This time we had a very hard choice. There were several outstanding posts nominated and eventually three posts receive the title of winner.

First honoured author is 88Devin12:


When I was in Greece I had an Old Calendarist and an Orthodox Christian both ask me about Elder Ephraim and if I'd ever been to Arizona. They showed me a calendar and stuff they'd gotten in the mail from there...

I know many Priests who've warned their faithful to watch out, not just at these, but all monasteries because the monastics are deep into the spiritual life and experts at monastic asceticism, but they don't know much about married asceticism and life in (but not of) the world.

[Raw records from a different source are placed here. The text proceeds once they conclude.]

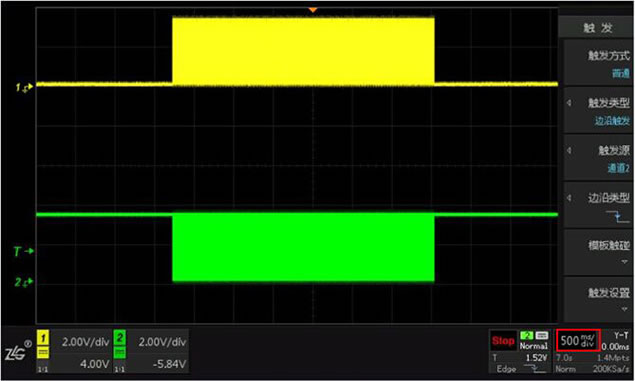
Task: Toggle the red Stop run state button
Action: coord(503,341)
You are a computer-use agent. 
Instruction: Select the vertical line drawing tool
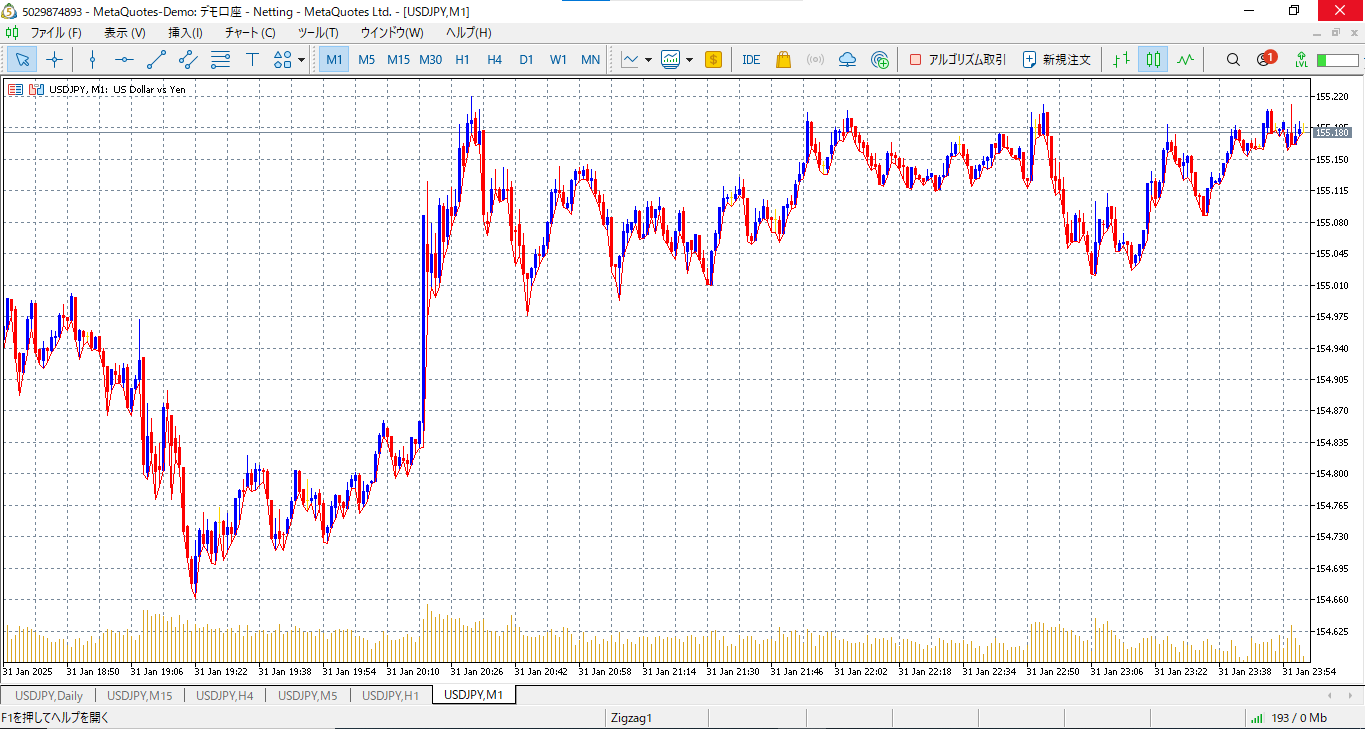(x=92, y=60)
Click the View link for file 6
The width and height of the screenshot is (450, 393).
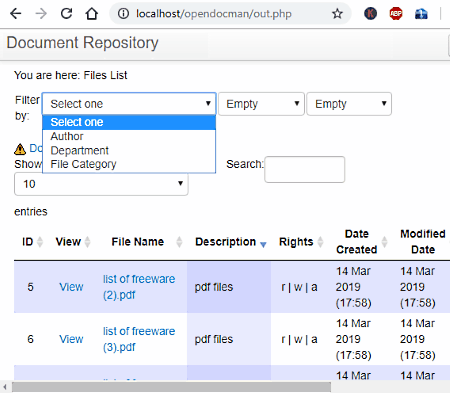(71, 339)
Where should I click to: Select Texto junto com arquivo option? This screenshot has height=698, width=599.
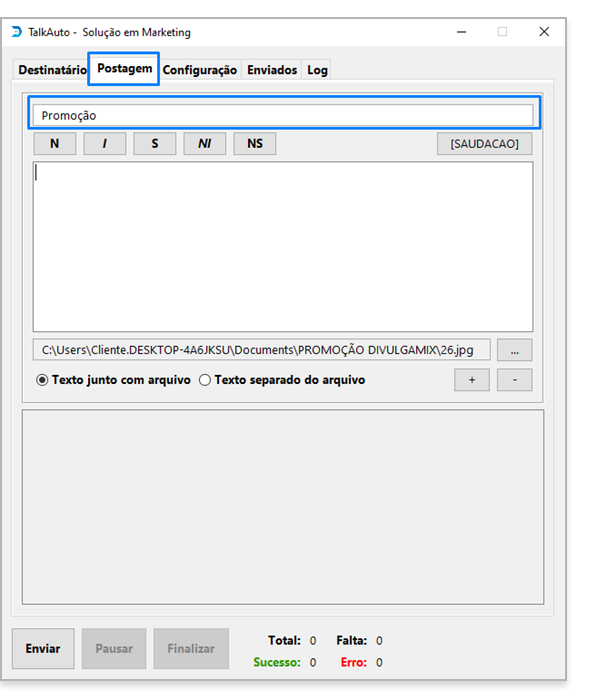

I've even heard of some of Elder Ephraim's monks advising couples to fast from each other for a period of time, which inevitably caused undue tensions and conflict in the marriage, sometimes causing lustful passions to flare in one or each party and causing terrible strife between the couple...

I've also heard of other things, but monasteries are for going for quiet and solitude, for rest and spiritual exercises. But they aren't for us "worldly" ascetics to go seek advice and penance.

I don't know what you mean by a worldly ascetic, unless you mean a person who can't achieve the spiritual heights that  an ascetic can reach, and rather than admitting it to himself and giving credit where credit is due, wants to rationalize away his own spiritual limitations.  Don't, we're all sinners.  God did not call everyone to sanctity. 

As for monasteries, they follow the canons of the Orthodox Church, and if these Orthodox rules causes marital problems, then they should pray that someday they will acquire the spiritual growth required to be a 'true Orthodox', not just a traditional Orthodox  who is Orthodox in name and appearance only.

It behooves me how so many people who are against the Orthodox canons, are at the same time critical of Protestant faiths who do not have those canons...I really wish they'd make up their minds.  Huh

Zenovia, there are two kinds of asceticism. There is the ascetism of marriage and the asceticism of monasticism. Those of us who are called to the married life have to live in the world. Those of us living in the world are called to asceticism, but it is much different than the asceticism that monastics are called to. Monastics are called to avoid the world and separate themselves from it totally, whereas we have to live within it without being of it.
For example: monastics are called to worship multiple times of day and exercise themselves in intense spiritual discipline, including active prayer. We, however, cannot attend church as often as monastics and the kind of prayer we offer to God is different than monastics.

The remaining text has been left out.